◆ DATASET RECORDS:
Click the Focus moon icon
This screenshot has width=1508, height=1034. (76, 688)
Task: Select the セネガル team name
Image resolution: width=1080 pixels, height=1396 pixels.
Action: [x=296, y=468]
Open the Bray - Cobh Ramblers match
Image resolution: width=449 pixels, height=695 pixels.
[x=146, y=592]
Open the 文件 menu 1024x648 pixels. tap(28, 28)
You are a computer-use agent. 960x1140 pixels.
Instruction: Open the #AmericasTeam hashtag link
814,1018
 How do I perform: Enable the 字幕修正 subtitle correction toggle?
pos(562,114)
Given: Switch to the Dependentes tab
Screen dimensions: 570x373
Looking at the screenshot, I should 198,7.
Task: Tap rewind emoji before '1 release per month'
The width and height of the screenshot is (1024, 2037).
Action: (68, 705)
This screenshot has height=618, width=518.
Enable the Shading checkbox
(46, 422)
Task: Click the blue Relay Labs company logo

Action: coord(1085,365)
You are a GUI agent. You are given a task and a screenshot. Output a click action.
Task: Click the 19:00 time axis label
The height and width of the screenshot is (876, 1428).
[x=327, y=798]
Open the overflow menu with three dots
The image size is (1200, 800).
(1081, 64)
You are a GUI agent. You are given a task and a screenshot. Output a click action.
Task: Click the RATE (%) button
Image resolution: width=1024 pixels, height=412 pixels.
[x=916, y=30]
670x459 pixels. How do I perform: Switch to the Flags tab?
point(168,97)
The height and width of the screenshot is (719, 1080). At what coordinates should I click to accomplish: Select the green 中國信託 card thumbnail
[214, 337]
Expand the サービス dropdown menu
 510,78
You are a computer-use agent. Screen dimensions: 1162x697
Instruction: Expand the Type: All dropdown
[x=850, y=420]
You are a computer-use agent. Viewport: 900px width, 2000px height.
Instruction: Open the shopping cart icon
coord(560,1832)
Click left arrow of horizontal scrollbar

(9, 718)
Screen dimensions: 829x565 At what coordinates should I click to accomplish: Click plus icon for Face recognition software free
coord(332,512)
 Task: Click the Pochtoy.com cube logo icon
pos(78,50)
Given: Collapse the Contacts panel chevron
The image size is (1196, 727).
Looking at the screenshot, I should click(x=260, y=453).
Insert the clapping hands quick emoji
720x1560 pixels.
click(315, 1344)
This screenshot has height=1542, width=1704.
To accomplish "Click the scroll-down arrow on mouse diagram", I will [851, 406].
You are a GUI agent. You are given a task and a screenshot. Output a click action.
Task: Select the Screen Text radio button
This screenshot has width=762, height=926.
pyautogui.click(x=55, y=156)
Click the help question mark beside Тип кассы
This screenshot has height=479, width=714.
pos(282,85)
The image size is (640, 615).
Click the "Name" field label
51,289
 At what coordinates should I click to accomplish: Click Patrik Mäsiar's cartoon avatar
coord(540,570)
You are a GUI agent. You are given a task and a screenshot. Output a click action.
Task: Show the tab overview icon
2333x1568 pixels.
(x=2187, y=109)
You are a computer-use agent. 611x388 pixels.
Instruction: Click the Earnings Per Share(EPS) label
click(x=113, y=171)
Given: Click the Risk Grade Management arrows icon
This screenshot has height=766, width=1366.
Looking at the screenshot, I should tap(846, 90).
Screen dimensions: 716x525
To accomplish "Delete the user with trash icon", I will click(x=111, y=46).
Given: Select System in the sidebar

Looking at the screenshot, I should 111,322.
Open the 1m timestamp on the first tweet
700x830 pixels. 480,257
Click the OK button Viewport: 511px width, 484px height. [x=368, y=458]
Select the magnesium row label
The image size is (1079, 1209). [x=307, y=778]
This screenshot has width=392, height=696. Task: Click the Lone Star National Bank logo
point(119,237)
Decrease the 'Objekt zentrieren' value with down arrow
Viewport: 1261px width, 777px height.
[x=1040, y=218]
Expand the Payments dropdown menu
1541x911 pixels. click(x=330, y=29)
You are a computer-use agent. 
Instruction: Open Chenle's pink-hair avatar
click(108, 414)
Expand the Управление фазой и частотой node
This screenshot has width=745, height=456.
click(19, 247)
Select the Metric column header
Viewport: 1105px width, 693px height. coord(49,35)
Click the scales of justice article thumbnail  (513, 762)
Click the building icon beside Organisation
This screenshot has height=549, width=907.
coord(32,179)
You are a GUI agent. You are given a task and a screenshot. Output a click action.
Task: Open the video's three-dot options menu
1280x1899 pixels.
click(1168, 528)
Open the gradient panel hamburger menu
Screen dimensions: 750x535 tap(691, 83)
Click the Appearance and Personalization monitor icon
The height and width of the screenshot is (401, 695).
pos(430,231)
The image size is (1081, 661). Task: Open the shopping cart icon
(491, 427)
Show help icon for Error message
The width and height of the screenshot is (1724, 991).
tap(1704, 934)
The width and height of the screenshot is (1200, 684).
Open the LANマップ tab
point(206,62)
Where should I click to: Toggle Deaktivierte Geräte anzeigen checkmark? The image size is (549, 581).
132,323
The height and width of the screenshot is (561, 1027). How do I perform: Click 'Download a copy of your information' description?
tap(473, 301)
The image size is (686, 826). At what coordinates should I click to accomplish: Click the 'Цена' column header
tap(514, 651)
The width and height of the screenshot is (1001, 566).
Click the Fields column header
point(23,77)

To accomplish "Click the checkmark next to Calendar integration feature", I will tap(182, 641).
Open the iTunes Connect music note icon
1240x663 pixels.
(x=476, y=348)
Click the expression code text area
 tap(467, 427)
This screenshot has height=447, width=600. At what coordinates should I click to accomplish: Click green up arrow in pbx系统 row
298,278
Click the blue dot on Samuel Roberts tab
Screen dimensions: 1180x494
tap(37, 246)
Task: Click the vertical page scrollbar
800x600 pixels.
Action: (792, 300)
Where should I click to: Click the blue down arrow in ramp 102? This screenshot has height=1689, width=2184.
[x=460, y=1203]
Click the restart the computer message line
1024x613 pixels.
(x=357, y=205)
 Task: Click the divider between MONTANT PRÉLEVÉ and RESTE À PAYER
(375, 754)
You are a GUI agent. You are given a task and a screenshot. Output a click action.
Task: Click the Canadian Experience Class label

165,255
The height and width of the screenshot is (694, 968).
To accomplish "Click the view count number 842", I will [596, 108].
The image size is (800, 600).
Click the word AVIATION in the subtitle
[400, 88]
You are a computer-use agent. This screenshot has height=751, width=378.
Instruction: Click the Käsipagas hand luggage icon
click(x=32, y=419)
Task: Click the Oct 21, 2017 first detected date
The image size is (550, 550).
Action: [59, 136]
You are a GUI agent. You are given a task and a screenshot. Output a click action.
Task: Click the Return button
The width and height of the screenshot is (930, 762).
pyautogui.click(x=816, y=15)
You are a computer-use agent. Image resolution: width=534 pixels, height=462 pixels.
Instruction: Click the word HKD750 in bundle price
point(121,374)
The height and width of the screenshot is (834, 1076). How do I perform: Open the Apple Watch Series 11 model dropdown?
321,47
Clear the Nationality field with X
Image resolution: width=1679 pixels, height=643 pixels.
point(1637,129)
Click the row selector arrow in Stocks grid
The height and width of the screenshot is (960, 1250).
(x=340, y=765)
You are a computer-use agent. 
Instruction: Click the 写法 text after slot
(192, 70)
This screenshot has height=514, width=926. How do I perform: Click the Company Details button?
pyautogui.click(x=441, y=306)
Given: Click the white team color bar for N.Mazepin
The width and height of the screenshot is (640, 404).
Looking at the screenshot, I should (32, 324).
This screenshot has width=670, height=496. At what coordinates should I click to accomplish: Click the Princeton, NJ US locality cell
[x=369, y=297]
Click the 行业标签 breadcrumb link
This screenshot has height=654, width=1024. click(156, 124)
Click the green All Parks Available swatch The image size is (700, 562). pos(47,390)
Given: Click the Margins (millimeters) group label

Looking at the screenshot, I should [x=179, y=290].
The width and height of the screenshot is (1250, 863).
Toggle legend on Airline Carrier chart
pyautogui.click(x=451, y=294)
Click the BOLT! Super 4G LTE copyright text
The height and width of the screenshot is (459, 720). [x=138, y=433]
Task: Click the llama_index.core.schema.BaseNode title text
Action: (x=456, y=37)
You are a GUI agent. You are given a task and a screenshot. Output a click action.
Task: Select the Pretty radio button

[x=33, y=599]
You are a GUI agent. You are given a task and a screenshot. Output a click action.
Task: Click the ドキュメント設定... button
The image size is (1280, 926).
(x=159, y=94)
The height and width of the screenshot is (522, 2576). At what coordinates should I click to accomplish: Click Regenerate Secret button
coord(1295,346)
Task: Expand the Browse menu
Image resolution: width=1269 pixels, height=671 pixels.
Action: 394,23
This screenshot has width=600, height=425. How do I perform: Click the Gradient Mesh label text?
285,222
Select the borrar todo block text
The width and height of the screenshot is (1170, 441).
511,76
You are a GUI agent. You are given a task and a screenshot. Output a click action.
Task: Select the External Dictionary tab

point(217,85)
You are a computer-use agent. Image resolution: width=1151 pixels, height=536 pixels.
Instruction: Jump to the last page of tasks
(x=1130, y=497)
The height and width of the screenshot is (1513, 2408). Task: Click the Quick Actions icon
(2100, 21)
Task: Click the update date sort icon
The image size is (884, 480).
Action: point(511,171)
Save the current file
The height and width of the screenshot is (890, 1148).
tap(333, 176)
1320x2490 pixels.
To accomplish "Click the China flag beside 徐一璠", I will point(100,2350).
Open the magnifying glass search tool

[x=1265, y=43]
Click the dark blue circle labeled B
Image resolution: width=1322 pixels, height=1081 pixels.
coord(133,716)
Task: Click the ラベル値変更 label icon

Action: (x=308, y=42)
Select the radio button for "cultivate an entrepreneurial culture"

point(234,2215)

◆ GOAL OF THE EXERCISE:
Search the records above for the word "will" and give the number of lines where it occurs, nothing else.

◆ RESPONSE TO THIS EXERCISE:
5